A laser photolysis–resonance fluorescence study of the reactions: I + O3→ IO + O2, O + I2→ IO + I, and I + NO2+ M → INO2+ M at 298 K

Abstract

Laser flash photolysis coupled to resonance-fluorescence detection of I atoms was used to measure the rate coefficients for the reactions: I + O3 --> IO + O2 (R1), O + I2 --> IO + I (R6) and I + NO2 + M --> INO2 + M (R7). All experiments were conducted under pseudo first-order conditions, and the accuracy of the results was enhanced by online determination of reagent concentrations by optical absorption.
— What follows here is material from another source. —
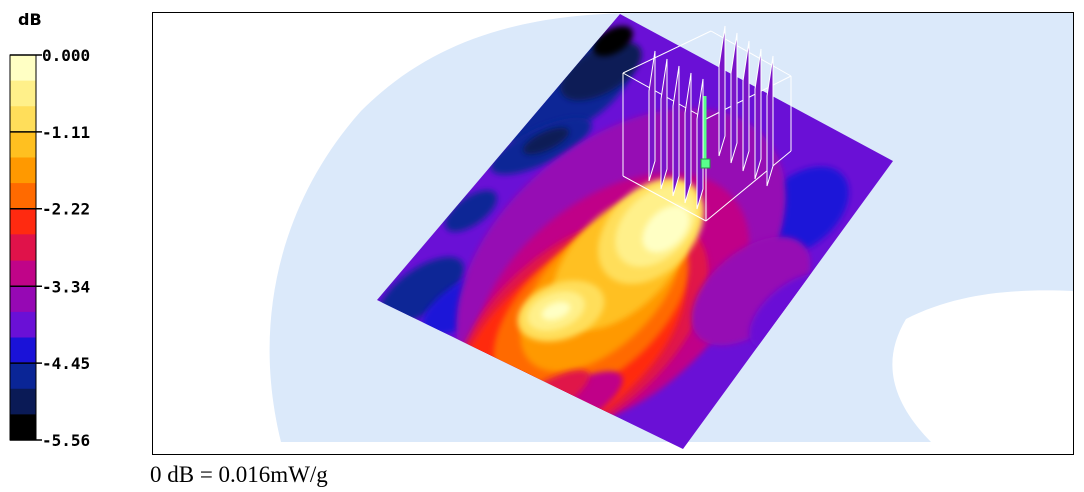 The height and width of the screenshot is (492, 1084). What do you see at coordinates (66, 364) in the screenshot?
I see `colorbar-tick-label: -4.45` at bounding box center [66, 364].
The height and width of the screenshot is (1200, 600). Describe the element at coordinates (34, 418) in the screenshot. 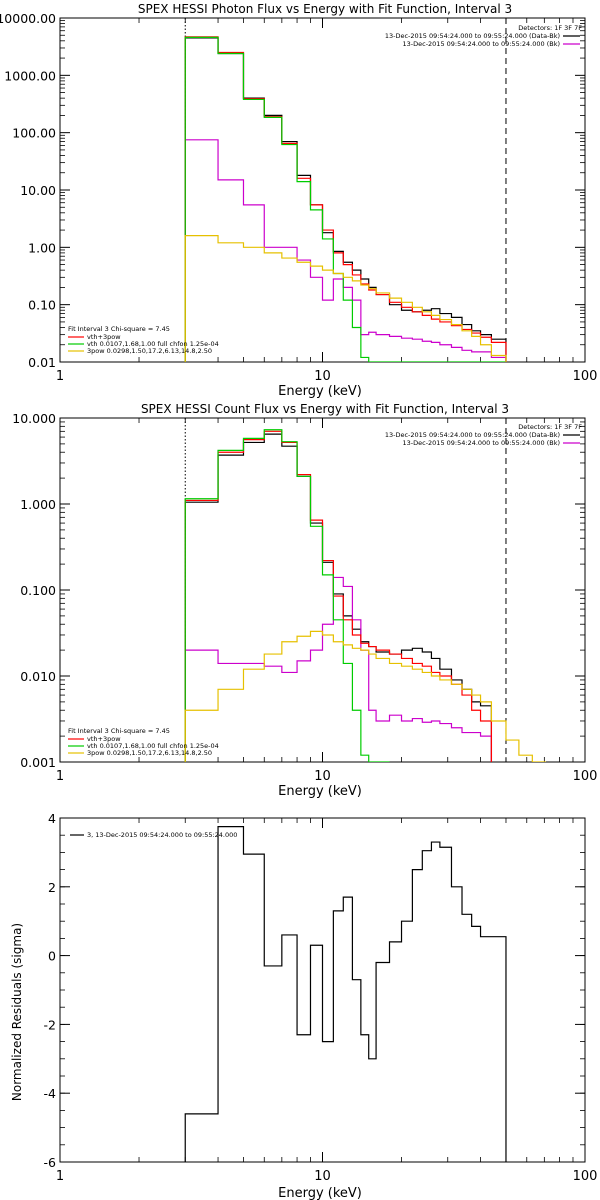

I see `y-tick-label: 10.000` at that location.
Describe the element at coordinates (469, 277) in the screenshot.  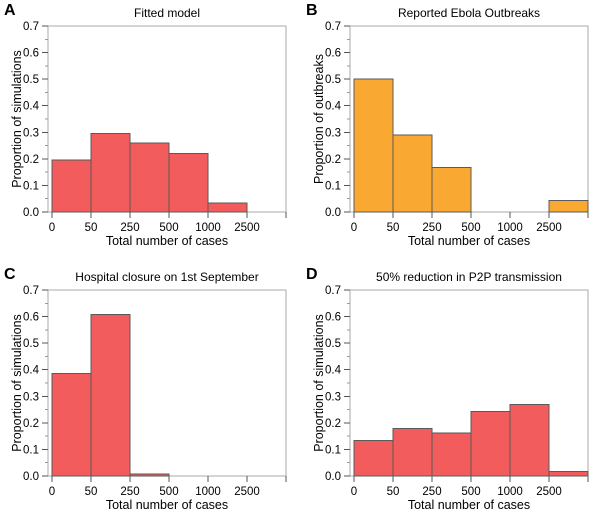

Bimolecular rate coefficients for reactions (R1) and (R6) were determined to be k1 = (1.28 +/- 0.06) x 10(-12) and k6 = (1.2 +/- 0.1) x 10(-10) cm3 molecule(-1) s(-1) at 298 +/- 2 K, independent of pressure. Rate coefficients for the termolecular reaction (R7), also at 298 +/- 2 K, were found to be in the falloff region between 3rd and 2nd order behaviour and, when combined with other datasets obtained at higher and lower pressures, were adequately described by a simplified Troe function with the parameters: k7,0 (He, 330 K) = 1.48 x 10(-31) cm6 molecule(-2) s(-1), F(C) (He) = 0.43, and k7, infinity = 1.1 x 10(-10) cm3 molecule(-1) s(-1) for He as bath gas. In N2 (or air) the following parameters were obtained k7,0 (N2, 300 K) = 3.2 x 10(-31) cm6 molecule(-2) s(-1), F(C) ( N2) = 0.48, with k7, infinity set to 1.1 x 10(-10) cm3 molecule(-1) s(-1) as obtained from analysis of the falloff curve obtained in He.